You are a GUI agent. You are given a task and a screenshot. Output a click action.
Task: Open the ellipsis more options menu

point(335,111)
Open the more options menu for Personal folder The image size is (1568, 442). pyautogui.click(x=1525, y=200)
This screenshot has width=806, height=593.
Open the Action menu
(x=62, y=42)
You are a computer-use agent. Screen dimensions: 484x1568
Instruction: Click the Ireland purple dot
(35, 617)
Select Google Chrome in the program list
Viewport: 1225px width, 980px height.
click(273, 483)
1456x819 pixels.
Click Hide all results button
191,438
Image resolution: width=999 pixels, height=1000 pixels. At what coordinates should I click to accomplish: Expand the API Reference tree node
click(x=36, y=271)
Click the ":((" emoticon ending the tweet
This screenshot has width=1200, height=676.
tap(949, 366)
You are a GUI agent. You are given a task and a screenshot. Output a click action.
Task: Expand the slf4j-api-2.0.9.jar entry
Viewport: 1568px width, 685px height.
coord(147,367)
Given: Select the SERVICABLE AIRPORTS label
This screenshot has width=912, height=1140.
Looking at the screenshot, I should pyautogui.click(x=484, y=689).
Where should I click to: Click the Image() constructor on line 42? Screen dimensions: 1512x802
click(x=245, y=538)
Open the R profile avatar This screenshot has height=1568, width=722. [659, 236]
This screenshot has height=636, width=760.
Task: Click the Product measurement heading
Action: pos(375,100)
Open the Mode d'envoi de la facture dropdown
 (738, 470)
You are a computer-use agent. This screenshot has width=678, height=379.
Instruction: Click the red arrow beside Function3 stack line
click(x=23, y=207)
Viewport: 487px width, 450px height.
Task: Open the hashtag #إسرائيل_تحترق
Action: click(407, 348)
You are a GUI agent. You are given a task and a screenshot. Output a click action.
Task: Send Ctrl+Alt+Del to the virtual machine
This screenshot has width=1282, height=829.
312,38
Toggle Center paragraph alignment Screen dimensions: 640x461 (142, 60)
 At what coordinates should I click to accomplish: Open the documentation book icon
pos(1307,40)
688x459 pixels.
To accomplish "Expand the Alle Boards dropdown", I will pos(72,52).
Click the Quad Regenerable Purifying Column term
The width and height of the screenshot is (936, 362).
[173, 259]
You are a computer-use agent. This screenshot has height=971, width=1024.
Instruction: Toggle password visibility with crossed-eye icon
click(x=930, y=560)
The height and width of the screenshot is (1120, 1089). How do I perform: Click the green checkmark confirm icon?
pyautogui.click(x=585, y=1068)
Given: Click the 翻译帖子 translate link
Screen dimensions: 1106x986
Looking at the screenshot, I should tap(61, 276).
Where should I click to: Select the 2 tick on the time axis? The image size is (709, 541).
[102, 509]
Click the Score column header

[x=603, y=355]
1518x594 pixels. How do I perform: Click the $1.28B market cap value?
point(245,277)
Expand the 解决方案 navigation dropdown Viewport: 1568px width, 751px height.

========

**WHAT IS EXPECTED**
Rewrite the material above from its start through the line containing "Open the more", both ends included, with the requests kept in place. Scale every click coordinate in the answers by 2.15, round to whole numbers with halves going up, and leave all other numbers unchanged.

**THE OUTPUT**
You are a GUI agent. You are given a task and a screenshot. Output a click action.
Task: Open the ellipsis more options menu

point(720,239)
Open the more options menu for Personal folder The image size is (1568, 442). pyautogui.click(x=3279, y=430)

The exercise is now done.